SAMModel output size different to the input

Hello all,
First of all, sorry if I have placed this in the wrong location/topic area or if I have not structured this correctly. I did check the guidelines but I wasn’t sure where to post questions/queries.

Unfortunately I can’t share the code, but essentially its very similar to the guides: basic, fine-tuning.

I have seen similar comments on the forums before, but they don’t resolve my issue.

Essentially I do the following:

  1. Load pretrained SAM vit-base model
  2. Fine tune it on custom data (images of size 1280 x 720px with their corresponding masks) and feed them in by patches of 256 x 256px.
  3. Create model with my fine tuned state_dict
  4. Create processor from pretrained vit-base
  5. Create my inputs from validation image (1280 x 720px) using the processor. No prompt given.
  6. Evaluated the generated input and returned an output (size 256 x 256px).

Here is my query. How do I get the output from my evaluation do be the same size as my input? From what I’ve seen of other peoples work the image stay the same shape (at least ratio) after it is evaluated. What is making my model output only 256 x 256.

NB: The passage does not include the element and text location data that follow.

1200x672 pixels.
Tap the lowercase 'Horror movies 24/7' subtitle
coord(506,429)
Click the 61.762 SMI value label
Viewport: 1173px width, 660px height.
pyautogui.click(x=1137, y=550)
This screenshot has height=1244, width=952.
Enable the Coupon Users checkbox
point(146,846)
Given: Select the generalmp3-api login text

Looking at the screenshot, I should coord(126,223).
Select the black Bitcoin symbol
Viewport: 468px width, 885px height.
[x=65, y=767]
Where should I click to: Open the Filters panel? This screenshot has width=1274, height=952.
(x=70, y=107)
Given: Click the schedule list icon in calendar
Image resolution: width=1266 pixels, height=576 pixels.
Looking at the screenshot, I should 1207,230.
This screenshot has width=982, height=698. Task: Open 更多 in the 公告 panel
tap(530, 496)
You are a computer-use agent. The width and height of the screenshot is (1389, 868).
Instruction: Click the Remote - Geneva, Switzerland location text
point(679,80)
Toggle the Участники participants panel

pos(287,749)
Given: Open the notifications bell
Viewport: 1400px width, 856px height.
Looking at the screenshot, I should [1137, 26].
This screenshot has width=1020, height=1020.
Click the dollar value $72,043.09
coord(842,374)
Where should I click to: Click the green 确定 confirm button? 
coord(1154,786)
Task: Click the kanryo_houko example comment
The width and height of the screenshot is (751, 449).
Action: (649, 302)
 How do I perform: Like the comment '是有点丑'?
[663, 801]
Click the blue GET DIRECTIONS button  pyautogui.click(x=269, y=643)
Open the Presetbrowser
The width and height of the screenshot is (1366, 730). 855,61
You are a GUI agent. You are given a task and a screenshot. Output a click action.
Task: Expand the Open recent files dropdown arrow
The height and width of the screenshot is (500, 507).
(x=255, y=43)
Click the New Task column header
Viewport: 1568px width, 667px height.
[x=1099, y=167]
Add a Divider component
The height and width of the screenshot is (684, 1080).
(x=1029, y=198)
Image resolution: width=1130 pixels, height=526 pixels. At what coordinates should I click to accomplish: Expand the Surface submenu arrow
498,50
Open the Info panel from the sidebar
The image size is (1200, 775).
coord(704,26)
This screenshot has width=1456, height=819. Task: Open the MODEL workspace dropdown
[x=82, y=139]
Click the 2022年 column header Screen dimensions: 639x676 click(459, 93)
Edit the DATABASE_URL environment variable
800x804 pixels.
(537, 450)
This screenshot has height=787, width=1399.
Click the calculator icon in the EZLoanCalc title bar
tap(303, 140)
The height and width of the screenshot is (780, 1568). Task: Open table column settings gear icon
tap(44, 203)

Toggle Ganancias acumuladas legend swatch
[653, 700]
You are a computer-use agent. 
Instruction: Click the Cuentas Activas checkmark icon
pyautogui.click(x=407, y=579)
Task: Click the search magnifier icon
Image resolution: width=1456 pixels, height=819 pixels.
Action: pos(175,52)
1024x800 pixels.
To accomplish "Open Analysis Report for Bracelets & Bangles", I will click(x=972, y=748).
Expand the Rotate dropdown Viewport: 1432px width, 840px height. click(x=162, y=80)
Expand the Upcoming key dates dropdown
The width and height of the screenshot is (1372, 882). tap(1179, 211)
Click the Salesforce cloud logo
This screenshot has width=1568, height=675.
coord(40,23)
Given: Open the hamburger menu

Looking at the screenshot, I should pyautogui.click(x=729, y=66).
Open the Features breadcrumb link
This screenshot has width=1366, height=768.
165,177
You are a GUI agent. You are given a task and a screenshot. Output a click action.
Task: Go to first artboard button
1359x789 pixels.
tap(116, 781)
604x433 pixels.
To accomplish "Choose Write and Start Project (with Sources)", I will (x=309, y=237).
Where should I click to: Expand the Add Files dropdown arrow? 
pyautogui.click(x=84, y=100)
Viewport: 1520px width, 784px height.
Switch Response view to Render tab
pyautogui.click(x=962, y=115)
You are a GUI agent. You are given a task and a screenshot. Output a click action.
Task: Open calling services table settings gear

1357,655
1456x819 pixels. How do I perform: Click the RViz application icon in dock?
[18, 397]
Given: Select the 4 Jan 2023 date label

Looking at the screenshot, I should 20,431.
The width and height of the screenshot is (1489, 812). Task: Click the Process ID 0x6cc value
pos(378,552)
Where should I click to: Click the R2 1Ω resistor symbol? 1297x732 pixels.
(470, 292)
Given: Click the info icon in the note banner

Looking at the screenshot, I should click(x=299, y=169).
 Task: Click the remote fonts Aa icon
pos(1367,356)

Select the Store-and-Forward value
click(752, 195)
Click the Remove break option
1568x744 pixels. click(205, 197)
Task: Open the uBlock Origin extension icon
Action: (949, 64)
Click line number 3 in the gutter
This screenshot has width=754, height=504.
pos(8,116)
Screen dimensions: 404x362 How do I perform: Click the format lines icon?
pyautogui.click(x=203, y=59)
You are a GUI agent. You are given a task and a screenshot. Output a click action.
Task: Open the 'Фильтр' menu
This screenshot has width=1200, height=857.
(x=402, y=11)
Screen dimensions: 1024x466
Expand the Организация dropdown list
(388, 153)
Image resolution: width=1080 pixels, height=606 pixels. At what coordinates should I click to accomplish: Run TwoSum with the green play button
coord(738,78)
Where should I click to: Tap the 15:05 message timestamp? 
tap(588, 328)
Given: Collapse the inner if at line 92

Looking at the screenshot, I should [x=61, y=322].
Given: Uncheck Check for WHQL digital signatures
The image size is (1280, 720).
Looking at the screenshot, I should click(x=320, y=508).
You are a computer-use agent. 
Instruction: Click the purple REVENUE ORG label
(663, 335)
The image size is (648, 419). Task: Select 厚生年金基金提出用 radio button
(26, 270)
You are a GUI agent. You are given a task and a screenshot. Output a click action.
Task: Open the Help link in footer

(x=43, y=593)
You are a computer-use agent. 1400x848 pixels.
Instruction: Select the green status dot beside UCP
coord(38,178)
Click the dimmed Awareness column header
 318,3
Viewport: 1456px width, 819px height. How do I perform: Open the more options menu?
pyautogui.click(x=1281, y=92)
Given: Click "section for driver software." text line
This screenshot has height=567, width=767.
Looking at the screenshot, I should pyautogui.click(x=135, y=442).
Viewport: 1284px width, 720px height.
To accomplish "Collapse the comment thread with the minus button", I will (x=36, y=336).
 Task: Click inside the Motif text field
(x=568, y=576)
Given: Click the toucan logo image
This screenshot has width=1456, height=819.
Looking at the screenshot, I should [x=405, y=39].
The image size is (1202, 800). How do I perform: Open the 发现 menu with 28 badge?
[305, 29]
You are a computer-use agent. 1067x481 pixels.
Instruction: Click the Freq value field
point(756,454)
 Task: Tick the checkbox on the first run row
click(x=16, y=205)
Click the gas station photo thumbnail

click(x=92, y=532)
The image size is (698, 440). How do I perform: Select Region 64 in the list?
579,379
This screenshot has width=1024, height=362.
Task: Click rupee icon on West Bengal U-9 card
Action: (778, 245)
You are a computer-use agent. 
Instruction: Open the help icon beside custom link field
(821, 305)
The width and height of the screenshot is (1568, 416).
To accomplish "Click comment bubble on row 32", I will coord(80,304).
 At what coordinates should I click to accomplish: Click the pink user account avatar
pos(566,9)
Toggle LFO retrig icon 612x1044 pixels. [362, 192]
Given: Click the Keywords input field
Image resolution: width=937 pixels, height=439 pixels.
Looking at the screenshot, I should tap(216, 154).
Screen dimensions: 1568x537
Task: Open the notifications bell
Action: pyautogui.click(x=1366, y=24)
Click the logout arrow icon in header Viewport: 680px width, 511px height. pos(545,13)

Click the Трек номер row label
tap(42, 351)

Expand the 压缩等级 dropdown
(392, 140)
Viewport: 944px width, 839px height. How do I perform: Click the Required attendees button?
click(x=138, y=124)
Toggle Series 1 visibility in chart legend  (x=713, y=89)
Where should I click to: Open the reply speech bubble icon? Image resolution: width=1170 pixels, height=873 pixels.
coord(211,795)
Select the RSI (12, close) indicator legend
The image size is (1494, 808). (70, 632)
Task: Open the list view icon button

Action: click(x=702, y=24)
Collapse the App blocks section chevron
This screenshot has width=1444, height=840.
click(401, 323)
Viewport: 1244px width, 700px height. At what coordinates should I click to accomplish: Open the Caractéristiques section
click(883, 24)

Thank you in advanced. Regards

P.S. I’ve also seen that the input (created by the processor) has shape 1024 x 1024.


You can interpolate the masks to the same size as your input, see my reply here: SAM image size for fine-tuning - #2 by nielsr

Hi, thanks for the reply, but this doesn’t quite solve my issue as its only interpolating to a larger size. The detail in the output has already been lost.